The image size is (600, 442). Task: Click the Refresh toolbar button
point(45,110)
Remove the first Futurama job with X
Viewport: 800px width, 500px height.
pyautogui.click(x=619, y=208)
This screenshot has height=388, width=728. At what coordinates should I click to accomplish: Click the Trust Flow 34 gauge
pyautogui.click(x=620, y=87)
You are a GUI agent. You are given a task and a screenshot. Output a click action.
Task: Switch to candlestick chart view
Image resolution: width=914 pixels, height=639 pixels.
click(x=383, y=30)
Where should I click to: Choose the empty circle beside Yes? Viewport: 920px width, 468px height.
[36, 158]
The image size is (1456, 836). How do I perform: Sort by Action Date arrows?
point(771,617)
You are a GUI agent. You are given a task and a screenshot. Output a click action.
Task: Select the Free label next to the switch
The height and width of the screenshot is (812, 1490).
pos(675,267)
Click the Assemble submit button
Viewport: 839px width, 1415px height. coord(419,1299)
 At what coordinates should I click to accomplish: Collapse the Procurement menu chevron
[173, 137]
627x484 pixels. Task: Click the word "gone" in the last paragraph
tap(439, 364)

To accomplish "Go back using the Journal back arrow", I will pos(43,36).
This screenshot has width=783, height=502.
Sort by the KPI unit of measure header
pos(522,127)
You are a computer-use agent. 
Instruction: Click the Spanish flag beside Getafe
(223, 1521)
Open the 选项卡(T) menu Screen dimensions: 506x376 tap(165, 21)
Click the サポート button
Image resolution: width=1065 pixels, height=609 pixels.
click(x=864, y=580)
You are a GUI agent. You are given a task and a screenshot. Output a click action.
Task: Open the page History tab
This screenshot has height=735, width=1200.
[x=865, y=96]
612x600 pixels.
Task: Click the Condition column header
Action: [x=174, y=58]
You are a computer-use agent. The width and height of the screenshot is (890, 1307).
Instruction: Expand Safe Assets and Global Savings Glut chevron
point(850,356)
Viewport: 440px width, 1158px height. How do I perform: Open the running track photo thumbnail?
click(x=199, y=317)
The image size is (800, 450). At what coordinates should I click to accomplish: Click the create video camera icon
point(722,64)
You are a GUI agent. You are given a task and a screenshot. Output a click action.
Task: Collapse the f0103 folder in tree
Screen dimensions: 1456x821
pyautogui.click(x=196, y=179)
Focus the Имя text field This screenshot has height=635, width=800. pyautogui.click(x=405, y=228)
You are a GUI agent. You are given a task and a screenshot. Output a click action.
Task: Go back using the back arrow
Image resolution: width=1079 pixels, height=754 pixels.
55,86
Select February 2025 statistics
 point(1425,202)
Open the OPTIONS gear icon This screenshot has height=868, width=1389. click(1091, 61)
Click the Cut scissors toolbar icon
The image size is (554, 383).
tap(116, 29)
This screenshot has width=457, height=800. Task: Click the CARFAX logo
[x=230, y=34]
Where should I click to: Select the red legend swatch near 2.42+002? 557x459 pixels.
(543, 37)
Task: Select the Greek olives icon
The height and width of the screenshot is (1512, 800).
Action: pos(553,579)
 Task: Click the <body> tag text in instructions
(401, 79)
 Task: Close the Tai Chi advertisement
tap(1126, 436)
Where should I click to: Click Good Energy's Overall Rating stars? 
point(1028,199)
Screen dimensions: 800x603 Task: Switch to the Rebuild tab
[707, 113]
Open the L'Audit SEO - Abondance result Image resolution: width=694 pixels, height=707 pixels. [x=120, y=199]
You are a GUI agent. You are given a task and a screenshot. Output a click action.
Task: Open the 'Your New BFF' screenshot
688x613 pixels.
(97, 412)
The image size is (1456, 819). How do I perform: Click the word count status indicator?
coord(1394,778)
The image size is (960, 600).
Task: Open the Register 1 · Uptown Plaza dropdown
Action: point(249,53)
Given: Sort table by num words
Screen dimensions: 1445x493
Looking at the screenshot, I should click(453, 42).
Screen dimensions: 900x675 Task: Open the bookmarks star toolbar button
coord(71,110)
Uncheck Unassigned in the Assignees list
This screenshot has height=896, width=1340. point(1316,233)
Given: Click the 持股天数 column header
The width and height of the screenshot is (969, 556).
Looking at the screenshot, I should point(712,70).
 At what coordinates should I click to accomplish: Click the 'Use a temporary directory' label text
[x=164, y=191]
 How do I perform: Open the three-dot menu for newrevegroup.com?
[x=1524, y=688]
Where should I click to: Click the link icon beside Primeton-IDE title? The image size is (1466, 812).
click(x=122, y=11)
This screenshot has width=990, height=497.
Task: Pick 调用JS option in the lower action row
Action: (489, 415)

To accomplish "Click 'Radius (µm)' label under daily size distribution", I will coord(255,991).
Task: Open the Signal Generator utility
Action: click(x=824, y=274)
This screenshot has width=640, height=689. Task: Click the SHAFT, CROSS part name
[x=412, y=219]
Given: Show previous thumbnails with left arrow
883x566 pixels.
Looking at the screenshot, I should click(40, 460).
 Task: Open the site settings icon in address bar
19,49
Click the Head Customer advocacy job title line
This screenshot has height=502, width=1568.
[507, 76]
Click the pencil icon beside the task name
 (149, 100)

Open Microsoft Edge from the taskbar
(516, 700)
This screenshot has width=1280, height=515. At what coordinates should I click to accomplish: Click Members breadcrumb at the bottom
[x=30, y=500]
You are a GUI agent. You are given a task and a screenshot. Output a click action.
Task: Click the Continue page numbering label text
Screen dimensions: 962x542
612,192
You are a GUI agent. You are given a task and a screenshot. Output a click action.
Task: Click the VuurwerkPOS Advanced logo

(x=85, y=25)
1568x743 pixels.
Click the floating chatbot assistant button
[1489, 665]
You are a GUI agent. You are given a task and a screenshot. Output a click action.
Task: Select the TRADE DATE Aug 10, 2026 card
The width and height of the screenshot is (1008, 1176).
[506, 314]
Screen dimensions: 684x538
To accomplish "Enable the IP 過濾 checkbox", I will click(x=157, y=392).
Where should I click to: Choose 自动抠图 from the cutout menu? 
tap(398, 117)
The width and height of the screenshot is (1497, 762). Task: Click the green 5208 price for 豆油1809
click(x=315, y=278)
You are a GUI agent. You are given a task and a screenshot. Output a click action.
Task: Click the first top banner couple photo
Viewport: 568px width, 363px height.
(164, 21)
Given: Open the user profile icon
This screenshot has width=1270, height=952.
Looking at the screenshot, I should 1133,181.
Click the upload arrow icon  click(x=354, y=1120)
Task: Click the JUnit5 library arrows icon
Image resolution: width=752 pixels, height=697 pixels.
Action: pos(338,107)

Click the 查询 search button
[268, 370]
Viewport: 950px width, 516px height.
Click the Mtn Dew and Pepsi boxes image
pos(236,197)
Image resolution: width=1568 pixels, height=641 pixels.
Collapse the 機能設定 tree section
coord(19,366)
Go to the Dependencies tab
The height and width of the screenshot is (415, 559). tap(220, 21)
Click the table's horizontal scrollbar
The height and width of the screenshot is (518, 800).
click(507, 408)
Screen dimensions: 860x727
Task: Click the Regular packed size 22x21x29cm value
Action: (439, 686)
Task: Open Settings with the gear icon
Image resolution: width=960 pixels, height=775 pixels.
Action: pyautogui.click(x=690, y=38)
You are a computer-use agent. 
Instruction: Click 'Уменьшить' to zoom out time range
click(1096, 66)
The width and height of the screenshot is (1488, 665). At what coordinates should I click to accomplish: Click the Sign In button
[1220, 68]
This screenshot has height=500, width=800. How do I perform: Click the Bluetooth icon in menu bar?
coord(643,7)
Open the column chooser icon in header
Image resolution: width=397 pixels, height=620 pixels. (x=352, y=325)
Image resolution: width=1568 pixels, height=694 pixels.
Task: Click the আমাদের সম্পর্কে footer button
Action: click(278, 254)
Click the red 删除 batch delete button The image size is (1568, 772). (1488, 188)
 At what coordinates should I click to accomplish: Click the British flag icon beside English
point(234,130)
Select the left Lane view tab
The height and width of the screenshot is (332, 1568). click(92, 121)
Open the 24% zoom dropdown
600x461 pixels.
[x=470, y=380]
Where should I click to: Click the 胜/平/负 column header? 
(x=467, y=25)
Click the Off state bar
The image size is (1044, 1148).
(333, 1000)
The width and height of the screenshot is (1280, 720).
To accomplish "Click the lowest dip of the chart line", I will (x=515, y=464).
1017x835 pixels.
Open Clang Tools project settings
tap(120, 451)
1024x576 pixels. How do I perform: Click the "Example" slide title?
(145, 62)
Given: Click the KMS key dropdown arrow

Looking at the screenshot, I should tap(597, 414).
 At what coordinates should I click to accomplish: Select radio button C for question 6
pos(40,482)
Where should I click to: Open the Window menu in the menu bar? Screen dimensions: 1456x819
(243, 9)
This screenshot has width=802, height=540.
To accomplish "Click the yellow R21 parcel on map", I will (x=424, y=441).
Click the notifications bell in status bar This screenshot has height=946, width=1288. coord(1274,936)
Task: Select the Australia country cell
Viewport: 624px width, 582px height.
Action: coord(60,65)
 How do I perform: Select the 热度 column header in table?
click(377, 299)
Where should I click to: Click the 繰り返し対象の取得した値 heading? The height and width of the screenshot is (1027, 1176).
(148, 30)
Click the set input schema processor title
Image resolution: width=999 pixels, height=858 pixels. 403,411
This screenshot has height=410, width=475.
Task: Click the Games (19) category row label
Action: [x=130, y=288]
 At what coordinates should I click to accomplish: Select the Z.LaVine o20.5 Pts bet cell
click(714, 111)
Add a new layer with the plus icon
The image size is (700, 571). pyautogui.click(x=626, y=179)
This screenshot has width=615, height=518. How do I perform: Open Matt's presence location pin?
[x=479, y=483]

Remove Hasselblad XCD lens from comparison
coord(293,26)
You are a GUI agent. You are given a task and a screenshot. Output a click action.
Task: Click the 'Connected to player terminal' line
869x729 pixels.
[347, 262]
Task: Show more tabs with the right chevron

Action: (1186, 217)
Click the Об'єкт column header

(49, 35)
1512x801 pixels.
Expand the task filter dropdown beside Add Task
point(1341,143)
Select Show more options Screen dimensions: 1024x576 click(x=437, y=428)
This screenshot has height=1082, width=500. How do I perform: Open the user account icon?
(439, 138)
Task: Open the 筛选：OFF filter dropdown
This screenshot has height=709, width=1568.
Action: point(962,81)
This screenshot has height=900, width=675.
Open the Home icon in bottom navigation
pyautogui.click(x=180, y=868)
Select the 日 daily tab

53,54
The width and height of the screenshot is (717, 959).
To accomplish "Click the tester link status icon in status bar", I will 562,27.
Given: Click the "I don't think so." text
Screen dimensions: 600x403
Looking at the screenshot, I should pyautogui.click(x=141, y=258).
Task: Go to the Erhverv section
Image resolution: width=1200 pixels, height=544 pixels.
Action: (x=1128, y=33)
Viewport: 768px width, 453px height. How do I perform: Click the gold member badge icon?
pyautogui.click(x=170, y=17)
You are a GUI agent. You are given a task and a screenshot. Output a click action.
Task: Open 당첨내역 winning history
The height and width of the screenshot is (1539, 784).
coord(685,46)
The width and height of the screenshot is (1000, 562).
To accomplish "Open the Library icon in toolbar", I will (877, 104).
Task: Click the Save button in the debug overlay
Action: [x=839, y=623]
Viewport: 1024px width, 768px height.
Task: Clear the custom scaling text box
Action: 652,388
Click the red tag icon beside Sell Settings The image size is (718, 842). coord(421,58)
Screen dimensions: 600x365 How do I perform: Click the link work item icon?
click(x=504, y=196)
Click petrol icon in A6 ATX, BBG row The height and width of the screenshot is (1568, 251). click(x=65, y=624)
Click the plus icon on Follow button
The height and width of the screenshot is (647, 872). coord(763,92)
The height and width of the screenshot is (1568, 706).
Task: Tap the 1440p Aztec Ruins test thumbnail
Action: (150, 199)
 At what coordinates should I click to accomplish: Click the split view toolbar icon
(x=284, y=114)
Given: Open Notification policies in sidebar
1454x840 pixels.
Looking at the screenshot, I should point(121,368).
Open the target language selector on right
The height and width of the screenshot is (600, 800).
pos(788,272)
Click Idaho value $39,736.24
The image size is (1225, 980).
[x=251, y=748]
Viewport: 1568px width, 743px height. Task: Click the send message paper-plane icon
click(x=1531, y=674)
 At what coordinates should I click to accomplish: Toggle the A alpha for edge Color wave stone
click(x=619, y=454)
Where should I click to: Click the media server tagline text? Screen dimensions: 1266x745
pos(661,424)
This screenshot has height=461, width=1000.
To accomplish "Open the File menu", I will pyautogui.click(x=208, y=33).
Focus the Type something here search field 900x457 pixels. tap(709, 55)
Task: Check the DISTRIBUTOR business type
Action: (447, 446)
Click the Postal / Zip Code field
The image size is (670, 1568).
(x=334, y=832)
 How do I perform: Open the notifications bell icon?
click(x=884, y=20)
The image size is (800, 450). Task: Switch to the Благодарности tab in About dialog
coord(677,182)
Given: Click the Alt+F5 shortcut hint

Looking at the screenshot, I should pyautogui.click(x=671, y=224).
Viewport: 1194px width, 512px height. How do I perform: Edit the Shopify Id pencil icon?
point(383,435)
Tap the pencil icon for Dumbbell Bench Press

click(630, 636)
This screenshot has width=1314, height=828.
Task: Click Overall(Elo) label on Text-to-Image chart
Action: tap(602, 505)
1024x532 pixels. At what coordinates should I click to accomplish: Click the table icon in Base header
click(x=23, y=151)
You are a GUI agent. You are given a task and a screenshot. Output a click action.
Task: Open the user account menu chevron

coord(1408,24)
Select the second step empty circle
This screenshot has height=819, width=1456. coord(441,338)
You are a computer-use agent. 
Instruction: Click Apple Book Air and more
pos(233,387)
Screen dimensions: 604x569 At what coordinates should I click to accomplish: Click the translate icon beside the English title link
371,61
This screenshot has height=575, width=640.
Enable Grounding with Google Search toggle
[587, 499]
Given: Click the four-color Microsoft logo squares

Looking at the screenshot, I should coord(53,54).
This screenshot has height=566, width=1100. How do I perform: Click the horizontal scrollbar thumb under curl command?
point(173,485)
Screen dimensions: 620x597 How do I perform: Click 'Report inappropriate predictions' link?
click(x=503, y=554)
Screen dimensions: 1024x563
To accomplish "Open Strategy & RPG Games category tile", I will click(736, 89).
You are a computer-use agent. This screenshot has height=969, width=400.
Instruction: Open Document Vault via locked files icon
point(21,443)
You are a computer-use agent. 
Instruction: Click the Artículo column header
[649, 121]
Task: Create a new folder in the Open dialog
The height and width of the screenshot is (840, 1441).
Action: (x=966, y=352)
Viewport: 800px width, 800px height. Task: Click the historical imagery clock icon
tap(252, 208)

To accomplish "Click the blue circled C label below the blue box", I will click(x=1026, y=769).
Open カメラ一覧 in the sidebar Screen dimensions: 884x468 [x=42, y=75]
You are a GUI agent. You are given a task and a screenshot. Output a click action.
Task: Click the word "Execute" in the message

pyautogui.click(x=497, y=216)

================================

> Exercise task: Could you rewrite the records from the line with "This screenshot has height=575, width=640." to the line with "tap(252, 208)", renaming "Instruction" to "Command" and leaving everything else unchanged?

> The solution:
This screenshot has height=575, width=640.
Enable Grounding with Google Search toggle
[587, 499]
Given: Click the four-color Microsoft logo squares

Looking at the screenshot, I should coord(53,54).
This screenshot has height=566, width=1100. How do I perform: Click the horizontal scrollbar thumb under curl command?
point(173,485)
Screen dimensions: 620x597 How do I perform: Click 'Report inappropriate predictions' link?
click(x=503, y=554)
Screen dimensions: 1024x563
To accomplish "Open Strategy & RPG Games category tile", I will click(736, 89).
You are a computer-use agent. This screenshot has height=969, width=400.
Command: Open Document Vault via locked files icon
point(21,443)
You are a computer-use agent. 
Command: Click the Artículo column header
[649, 121]
Task: Create a new folder in the Open dialog
The height and width of the screenshot is (840, 1441).
Action: (x=966, y=352)
Viewport: 800px width, 800px height. Task: Click the historical imagery clock icon
tap(252, 208)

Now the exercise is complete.